(Beginning of AVAILABLE DATA)

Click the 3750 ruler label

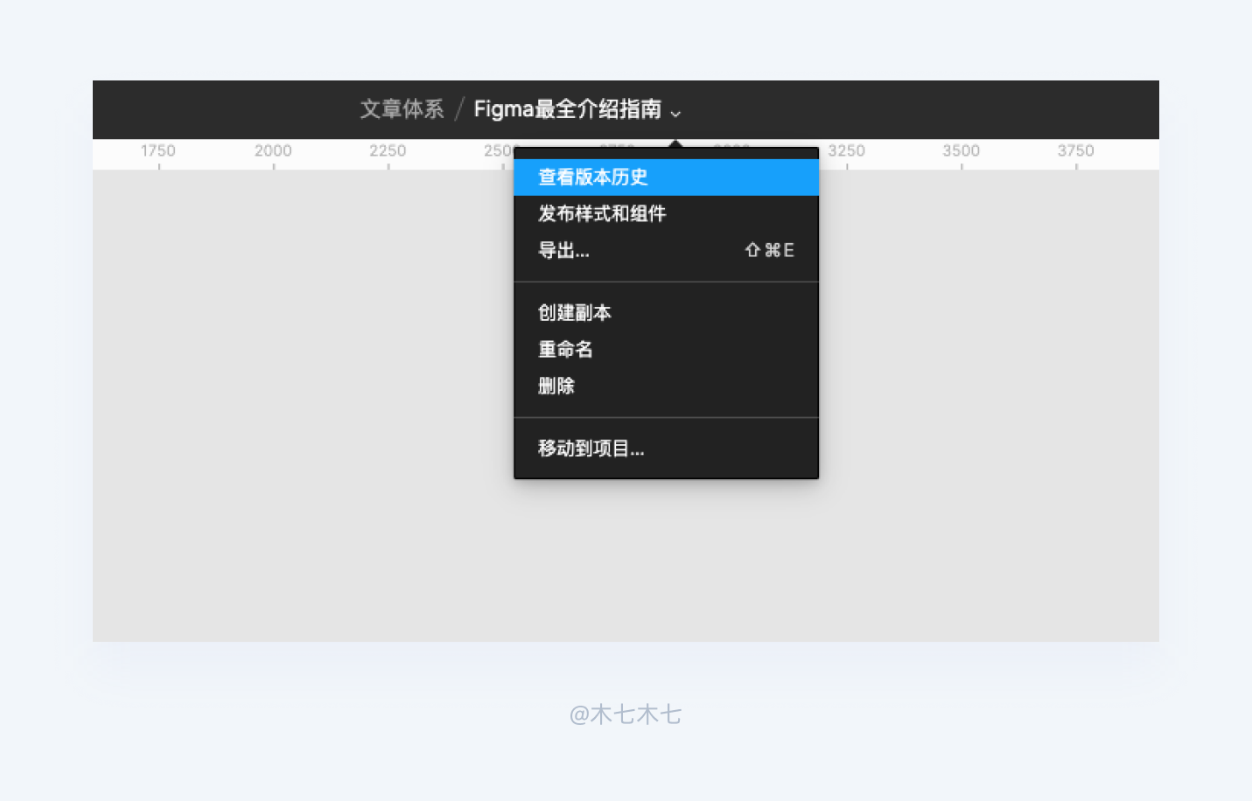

(End of AVAILABLE DATA)
(Beginning of AVAILABLE DATA)

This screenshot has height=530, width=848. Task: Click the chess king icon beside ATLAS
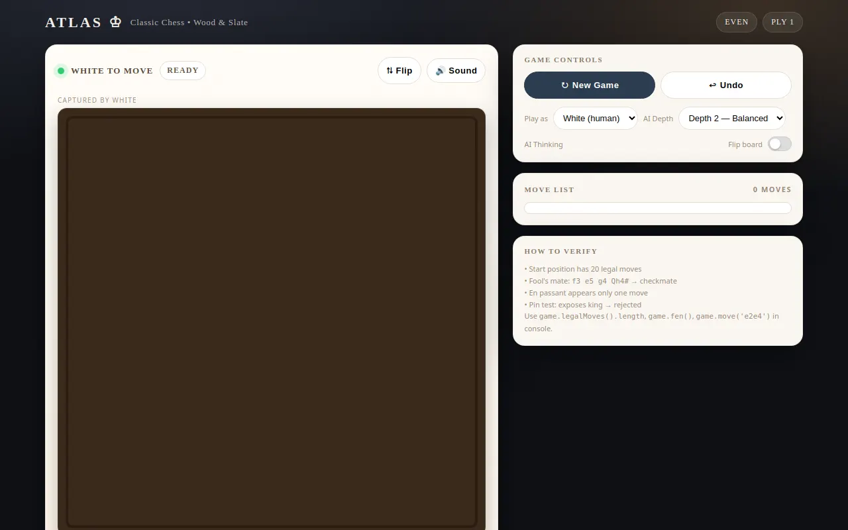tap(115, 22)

(End of AVAILABLE DATA)
(Beginning of AVAILABLE DATA)

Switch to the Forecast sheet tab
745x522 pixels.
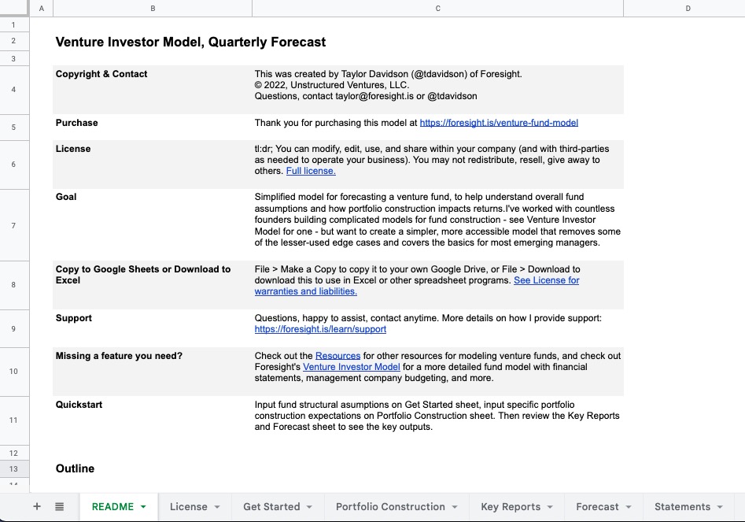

(End of AVAILABLE DATA)

ASSIGNED TASK —
Among the records above, only the lines between the line holding "Switch to the Forecast sheet tab" and the line holding "745x522 pixels.", inclusive, are to be output, exactly as written.

THE COMPLETED TASK —
Switch to the Forecast sheet tab
745x522 pixels.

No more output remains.